Upon finishing high school in Mymensingh, Bangladesh, Hassan moved to Germany to pursue his dream of becoming an aerospace engineer. He graduated with a bachelor’s degree in 2014 and a master’s degree in 2016, both in Aerospace Engineering, from the University of Stuttgart, Germany. During his bachelor’s degree, he had an industrial placement at the A380 Chief Engineering Department of Airbus Group in Hamburg, where he worked as an intern and later as a research student for his thesis; the work of his bachelor’s thesis has been implemented at the final assembly line of the Airbus A380 in Hamburg. For his master’s degree, he specialised in ‘Mathematical & Physical Modelling’ and ‘Jet Propulsion,’ both with an emphasis on high-speed aerothermodynamics. In 2015, he went to the University of Arizona, USA as a Visiting Research Scholar to conduct research at Professor Hermann Fasel’s CFD Laboratory for his master’s thesis; this was part of a historical partnership between the University of Stuttgart and the University of Arizona, which was funded by the prestigious Erich-Becker Scholarship. His master’s thesis was on ‘Numerical Simulation of Shock/Boundary-Layer Interaction in Supersonic Flows,’ where he investigated the flow’s instability and its effects in the event of a shock/boundary-layer interaction. From an application’s perspective, the obtained results are of interest for implications on heat transfer enhancement for a high-speed aerial vehicle and air-fuel mixing in a scramjet propulsion system.

Currently, Hassan is conducting research as a DPhil candidate within the Oxford Hypersonics Group at the Oxford Thermo-Fluids Institute, University of Oxford under the supervision of Professor Matthew McGilvray. Their project investigates a particular cooling method — known as transpiration cooling — for a hypersonic vehicle, a vehicle that flies at greater speeds than five times the speed of sound. This uses a cooling gas, injected through a porous material, which extracts heat from the material and dribbles out onto the surface, creating a cool blanket around the vehicle and thereby protecting it from the shock heated gas. This project intends to develop experimental techniques and utilise ceramic materials; the experiments are carried out in the Oxford High Density Hypersonic Tunnel. In particular, Hassan’s work has, for the very first time, utilised and characterised porous Ultra-High-Temperature-Ceramics (UHTC) for the purpose of transpiration cooling, increasing the potential temperature threshold of the porous wall up to 3500 K. This work was presented at the AIAA SPACE in 2018. In addition, he is investigating the aerodynamic interaction between the coolant gas and the hypersonic cross-flow within the boundary-layer downstream of the injector.

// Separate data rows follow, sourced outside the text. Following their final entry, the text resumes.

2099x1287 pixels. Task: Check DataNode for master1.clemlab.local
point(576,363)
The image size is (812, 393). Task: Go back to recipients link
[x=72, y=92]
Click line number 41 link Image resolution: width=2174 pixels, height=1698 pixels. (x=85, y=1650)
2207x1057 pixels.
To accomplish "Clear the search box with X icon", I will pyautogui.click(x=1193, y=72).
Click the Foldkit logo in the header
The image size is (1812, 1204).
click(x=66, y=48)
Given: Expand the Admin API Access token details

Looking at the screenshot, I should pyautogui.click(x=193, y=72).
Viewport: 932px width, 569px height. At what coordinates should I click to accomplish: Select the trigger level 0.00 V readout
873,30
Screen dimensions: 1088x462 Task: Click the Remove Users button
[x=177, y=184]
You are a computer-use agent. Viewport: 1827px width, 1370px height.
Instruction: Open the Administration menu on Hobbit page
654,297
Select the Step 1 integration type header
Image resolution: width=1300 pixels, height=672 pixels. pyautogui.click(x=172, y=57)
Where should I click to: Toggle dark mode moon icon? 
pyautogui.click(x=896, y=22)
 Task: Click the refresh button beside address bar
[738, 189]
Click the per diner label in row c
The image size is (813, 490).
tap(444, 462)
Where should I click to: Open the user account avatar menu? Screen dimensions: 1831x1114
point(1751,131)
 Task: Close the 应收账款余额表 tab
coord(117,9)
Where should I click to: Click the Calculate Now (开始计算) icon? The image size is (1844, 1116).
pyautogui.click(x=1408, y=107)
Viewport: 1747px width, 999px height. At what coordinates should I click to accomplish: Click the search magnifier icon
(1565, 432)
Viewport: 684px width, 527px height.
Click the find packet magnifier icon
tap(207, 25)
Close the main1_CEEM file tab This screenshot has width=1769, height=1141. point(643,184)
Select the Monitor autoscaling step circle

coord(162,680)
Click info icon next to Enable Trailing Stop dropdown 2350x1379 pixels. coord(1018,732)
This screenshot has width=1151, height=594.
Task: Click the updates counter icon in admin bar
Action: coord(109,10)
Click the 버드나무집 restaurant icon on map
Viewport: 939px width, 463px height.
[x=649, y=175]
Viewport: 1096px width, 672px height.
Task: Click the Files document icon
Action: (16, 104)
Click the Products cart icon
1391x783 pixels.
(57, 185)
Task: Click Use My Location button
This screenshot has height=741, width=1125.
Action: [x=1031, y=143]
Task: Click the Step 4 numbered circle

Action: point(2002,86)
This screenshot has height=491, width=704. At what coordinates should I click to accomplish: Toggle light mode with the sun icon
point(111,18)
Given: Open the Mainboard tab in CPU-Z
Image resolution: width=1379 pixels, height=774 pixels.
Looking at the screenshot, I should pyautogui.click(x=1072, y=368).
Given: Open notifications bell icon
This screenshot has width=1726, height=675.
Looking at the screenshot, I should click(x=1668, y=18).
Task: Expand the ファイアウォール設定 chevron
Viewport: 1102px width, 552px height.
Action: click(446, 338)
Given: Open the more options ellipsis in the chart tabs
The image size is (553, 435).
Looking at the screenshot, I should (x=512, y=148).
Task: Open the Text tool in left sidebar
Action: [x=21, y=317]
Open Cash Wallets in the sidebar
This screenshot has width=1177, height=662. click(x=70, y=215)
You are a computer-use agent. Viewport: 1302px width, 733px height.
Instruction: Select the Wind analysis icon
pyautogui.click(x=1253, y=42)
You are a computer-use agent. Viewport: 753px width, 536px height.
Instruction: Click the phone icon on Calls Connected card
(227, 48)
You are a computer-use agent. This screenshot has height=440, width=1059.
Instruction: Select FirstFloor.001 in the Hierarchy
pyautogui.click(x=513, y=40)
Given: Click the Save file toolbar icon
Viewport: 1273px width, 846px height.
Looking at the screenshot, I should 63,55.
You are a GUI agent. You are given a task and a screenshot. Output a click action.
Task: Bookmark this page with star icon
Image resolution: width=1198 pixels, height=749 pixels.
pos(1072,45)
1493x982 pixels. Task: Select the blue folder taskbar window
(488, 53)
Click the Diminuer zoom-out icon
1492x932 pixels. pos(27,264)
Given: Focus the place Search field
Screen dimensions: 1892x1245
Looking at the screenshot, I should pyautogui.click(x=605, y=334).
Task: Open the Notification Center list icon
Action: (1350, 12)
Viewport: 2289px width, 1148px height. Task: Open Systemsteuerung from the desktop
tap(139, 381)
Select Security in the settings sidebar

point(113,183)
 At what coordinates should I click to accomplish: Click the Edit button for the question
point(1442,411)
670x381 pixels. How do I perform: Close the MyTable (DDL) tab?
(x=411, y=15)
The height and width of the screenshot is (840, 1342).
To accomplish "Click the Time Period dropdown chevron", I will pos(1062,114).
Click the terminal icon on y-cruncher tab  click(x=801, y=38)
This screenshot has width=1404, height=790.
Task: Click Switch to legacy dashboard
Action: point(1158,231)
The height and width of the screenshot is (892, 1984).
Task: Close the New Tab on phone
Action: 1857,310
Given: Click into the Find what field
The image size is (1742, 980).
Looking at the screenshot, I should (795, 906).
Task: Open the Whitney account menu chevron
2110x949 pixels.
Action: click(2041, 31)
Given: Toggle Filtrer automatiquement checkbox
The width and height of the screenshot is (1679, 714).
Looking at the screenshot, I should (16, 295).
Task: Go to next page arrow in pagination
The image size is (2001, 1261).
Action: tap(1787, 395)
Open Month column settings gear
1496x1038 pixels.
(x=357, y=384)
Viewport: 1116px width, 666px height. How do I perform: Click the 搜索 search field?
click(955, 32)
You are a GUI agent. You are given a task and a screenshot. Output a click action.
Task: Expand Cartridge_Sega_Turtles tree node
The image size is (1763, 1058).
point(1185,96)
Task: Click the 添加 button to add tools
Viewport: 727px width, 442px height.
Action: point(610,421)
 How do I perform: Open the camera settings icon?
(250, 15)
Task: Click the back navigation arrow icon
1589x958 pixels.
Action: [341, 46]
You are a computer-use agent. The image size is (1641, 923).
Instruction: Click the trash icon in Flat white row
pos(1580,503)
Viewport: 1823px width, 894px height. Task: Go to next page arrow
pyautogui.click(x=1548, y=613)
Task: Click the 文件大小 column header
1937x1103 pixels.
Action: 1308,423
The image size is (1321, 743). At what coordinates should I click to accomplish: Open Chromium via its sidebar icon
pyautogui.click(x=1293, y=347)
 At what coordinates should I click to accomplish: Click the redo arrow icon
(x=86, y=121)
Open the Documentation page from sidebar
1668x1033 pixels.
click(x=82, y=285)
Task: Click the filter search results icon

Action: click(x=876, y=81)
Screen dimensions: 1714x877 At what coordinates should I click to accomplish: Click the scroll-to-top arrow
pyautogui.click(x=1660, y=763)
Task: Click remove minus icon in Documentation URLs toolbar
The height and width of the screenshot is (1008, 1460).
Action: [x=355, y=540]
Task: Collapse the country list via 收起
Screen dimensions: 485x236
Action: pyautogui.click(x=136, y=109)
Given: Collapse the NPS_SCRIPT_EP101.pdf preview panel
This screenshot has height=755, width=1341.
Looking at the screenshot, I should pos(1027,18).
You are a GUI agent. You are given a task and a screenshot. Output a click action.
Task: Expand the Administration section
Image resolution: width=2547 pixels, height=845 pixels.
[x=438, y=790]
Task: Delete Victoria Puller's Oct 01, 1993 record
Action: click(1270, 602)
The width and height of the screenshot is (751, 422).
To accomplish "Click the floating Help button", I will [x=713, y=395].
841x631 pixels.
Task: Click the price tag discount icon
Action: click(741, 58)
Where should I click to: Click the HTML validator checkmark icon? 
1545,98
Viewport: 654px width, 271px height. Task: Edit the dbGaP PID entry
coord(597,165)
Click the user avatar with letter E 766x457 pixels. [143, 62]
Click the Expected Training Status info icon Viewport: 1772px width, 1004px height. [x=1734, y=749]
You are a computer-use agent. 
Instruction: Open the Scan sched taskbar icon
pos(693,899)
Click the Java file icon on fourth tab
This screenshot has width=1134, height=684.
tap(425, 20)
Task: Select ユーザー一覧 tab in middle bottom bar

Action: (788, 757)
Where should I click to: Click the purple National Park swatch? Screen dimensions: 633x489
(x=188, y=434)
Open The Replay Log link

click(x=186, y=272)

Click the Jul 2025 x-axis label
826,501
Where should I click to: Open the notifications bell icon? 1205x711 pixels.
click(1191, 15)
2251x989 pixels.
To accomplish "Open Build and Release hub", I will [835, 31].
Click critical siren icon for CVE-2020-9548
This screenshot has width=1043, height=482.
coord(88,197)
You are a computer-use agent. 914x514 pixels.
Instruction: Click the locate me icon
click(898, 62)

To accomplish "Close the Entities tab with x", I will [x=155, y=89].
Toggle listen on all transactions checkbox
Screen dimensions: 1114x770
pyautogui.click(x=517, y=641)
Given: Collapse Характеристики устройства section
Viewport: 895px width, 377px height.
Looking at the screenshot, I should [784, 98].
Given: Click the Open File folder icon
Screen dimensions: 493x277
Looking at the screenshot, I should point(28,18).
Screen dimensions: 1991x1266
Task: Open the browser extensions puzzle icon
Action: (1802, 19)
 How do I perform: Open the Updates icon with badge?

Hassan has cherished the dream of seeing high-speed passenger aircraft and rockets ever since he watched the Thunderbirds as a child. Hence, the work he is doing here at Oxford lies at the very heart of his endeavours. Beside his love of aviation and space, he is an admirer of fine arts, and he often passes his leisure painting or sketching people or objects of interest. Furthermore, being fluent in English, German, and Bengali and having moderate knowledge of Japanese, he has an affinity to language and literature. Another hobby of his is collecting and using fountain pens. And if there is time for sports, without doubt, the great game of Cricket is his first choice! He is a member of the Wolfson-St Cross Cricket Team.

During his time in Oxford, Hassan has participated in numerous outreach programmes to promote science, especially to underprivileged children. He has personally undertaken several projects to encourage underprivilege children, especially girls, to join the field of STEM. His pilot project, From Slums to Rocket Science, was particularly well received where he held workshops on Aerospace Engineering in the slums of Bangladesh for children who had never experienced anything of that sort before.